The audio interface is a Steinberg UR22mkII that I bought to replace my old EchoMIA. Latency is quite good on it, but I'll definitely check with DPC latency. Haven't heard of it before. I'm thinking maybe a setting in Kontakt (95% of my VSTs are Kontakt). Multi processor is Off in Kontakt, and the memory is at its default 60k. But since everything is on SSD and with the amount of RAM I have, maybe I should check there. 

Thanks for the tips. Will report back if I find anything, in case it helps other.


----------



## Johann F. (Jul 7, 2017)

So I'm giving another shot at instrument tracks. I've came across a really weird behavior with Kontakt, could someone try to reproduce it?

* Empty project.
* Add ONE Kontakt instrument track.
* Disable the track. Issue: Cubase hangs and takes around 10 seconds to disable it!!! 
* Add a second Kontakt instrument and have BOTH tracks enabled.
* Now disable ONE track.

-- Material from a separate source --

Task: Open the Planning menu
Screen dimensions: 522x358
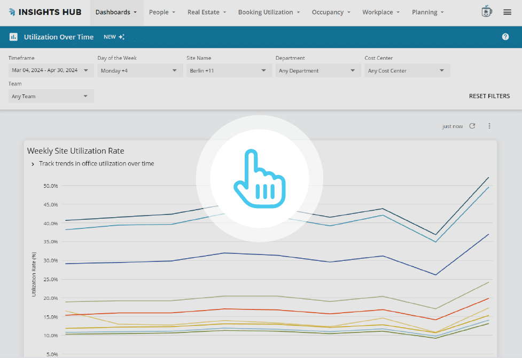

It works as expected, Cubase disables the track instantly.

What I observed is that you need to have at least ONE active Kontakt track (even empty) in order to disable the other tracks instantly. This only happens with Kontakt, I've tried a single Omnisphere track and disabled it normally.

What a weird thing! I'm curious to know if it's on my side only. Kontakt 5.6.6. and Cubase 9.0.20. Appreciate any help.


----------



## C-Wave (Jul 7, 2017)

jononotbono said:


> This is exactly why I abandoned using Instrument tracks (with Midi tracks) when using VEPro. The idea is fantastic. Disable the instrument and Midi tracks and then everything vanishes in mixconsole and reappears as you enable things. However, the Midi routing always forgets it's connection when enabling a disabled Instrument track. Really annoying and I even sent a video of it to Steinberg. Goodness knows why this hasn't been fixed yet.
> 
> However, I decided on using Rack Instruments for anything connected to VEPro and all stuff I don't use that often is all on Instrument tracks and disabled inside Cubase with no VEPro. Works really well and My template is currently over 2300 tracks and no problems yet.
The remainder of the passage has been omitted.